Kegiatan tersebut dihadiri Baiq Lian Krisna Yutarti bersama Sahabudin. Keduanya membawa pesan bahwa pendekatan kepada pelajar tidak selalu harus dilakukan dengan ketegasan, tetapi juga melalui dialog, edukasi, dan pendampingan.

Kegiatan ini merupakan bagian dari kolaborasi bersama Kelompok Asistensi Mengajar Universitas Hamzanwadi dan pihak SMPN 3 Selong. Kolaborasi tersebut diarahkan untuk membangun kesadaran siswa agar mampu menjaga diri, menaati aturan, serta memiliki lingkungan pergaulan yang positif.

Di hadapan para siswa, pesan tentang disiplin menjadi pembuka kegiatan.

“Siapa yang ingin sukses? Kuncinya cuma satu: disiplin. Kami hadir bukan untuk menakut-nakuti, tetapi untuk merangkul dan menyemangati,” menjadi pesan yang disampaikan kepada para pelajar.

Dalam kesempatan tersebut, Satpol PP menyosialisasikan Perda Nomor 4 Tahun 2007 Pasal 20 Ayat 1 terkait larangan berada di luar lingkungan sekolah pada saat jam pelajaran.

Selain aturan tersebut, para siswa juga diajak memahami sejumlah persoalan yang dekat dengan kehidupan mereka sehari-hari.

Pertama, disiplin sebagai kesadaran diri. Para pelajar diingatkan bahwa disiplin seharusnya tumbuh dari kesadaran, bukan semata-mata karena takut terhadap hukuman.

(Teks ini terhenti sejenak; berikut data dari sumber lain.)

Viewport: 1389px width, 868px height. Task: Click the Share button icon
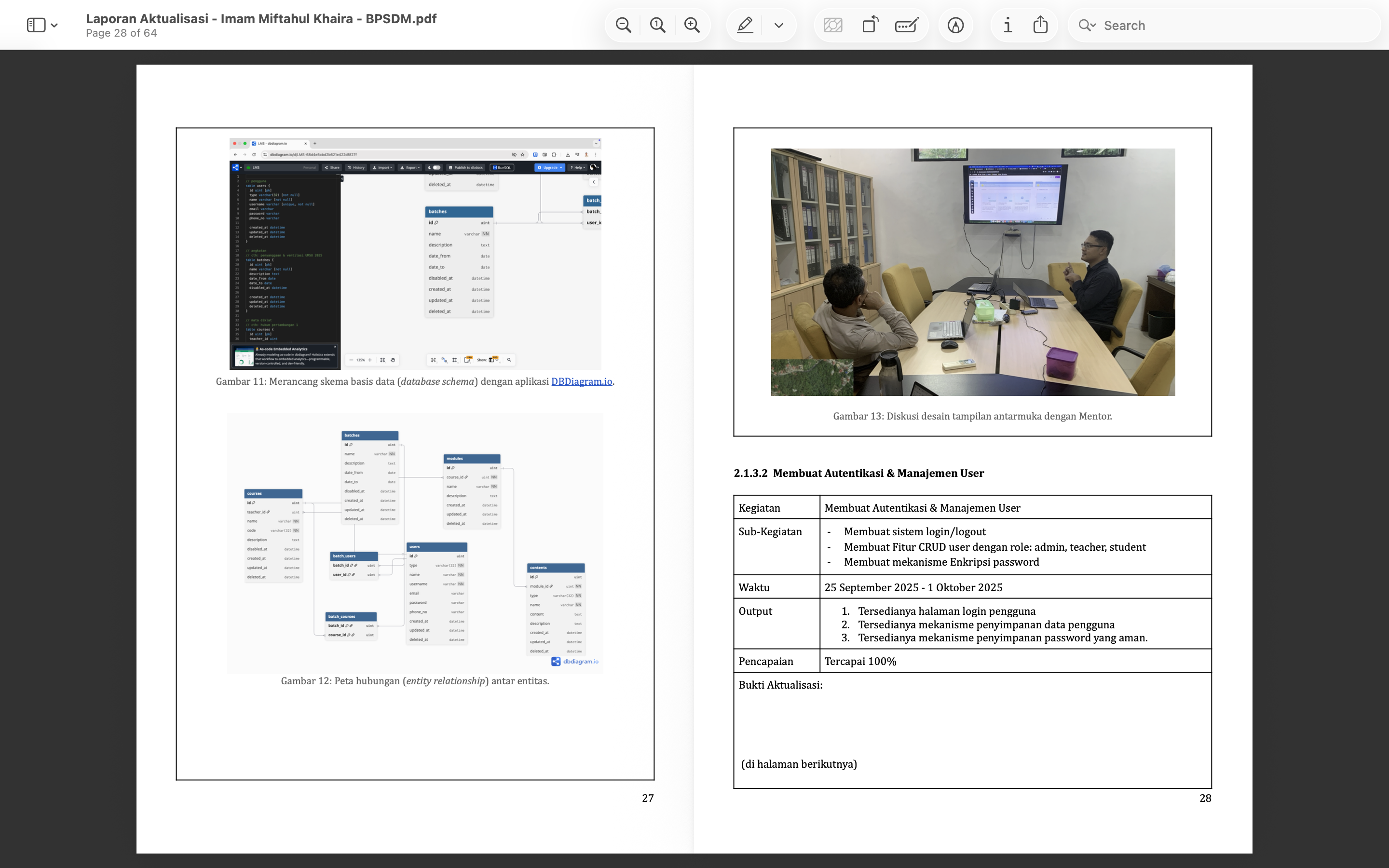[1041, 25]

Kedua, bijak menggunakan teknologi digital. Siswa didorong memanfaatkan telepon pintar untuk kegiatan positif, sekaligus mewaspadai judi online dan penyebaran informasi palsu. Pesan “saring sebelum sharing” kembali ditekankan.

Ketiga, menolak perundungan atau bullying. Para siswa diajak memahami bahwa sesuatu yang dianggap sebagai candaan dapat menyakiti orang lain. Karena itu, mereka didorong tidak menjadi pelaku maupun sekadar penonton, tetapi berani menjadi pihak yang membantu.

Keempat, cerdas memilih lingkungan pergaulan. Para pelajar diingatkan untuk berani menolak ajakan membolos, merokok maupun mengonsumsi minuman keras. Lingkungan pertemanan dinilai memiliki pengaruh terhadap perjalanan masa depan mereka.

Suasana semakin khidmat ketika seluruh siswa berdiri dan mengikuti pengucapan Ikrar Pelajar Hebat yang dipandu oleh dua orang perwakilan siswa.

Dalam ikrar tersebut, para pelajar berkomitmen menghormati orang tua dan guru, menaati aturan sekolah, menggunakan media sosial secara bijak, serta menolak segala bentuk perundungan.

Para siswa juga mendapatkan pesan agar tidak ragu mencari bantuan kepada guru ketika menghadapi persoalan.

“Kalian adalah generasi emas, bukan generasi cemas. Modal sukses ada pada karakter, ilmu, dan keberanian. Perbaiki diri mulai hari ini. Di sekolah ini, guru-guru adalah orang tua kalian—temui mereka jika butuh tempat bercerita.”

Kegiatan tersebut menjadi pengingat bahwa menjaga masa depan generasi muda tidak hanya dilakukan melalui penegakan aturan. Edukasi, komunikasi, keteladanan, dan kepedulian juga menjadi bagian penting dalam membangun karakter pelajar.

Dari SMPN 3 Selong, pesan sederhana kembali ditegaskan: masa depan dibentuk oleh pilihan dan komitmen yang dilakukan sejak hari ini.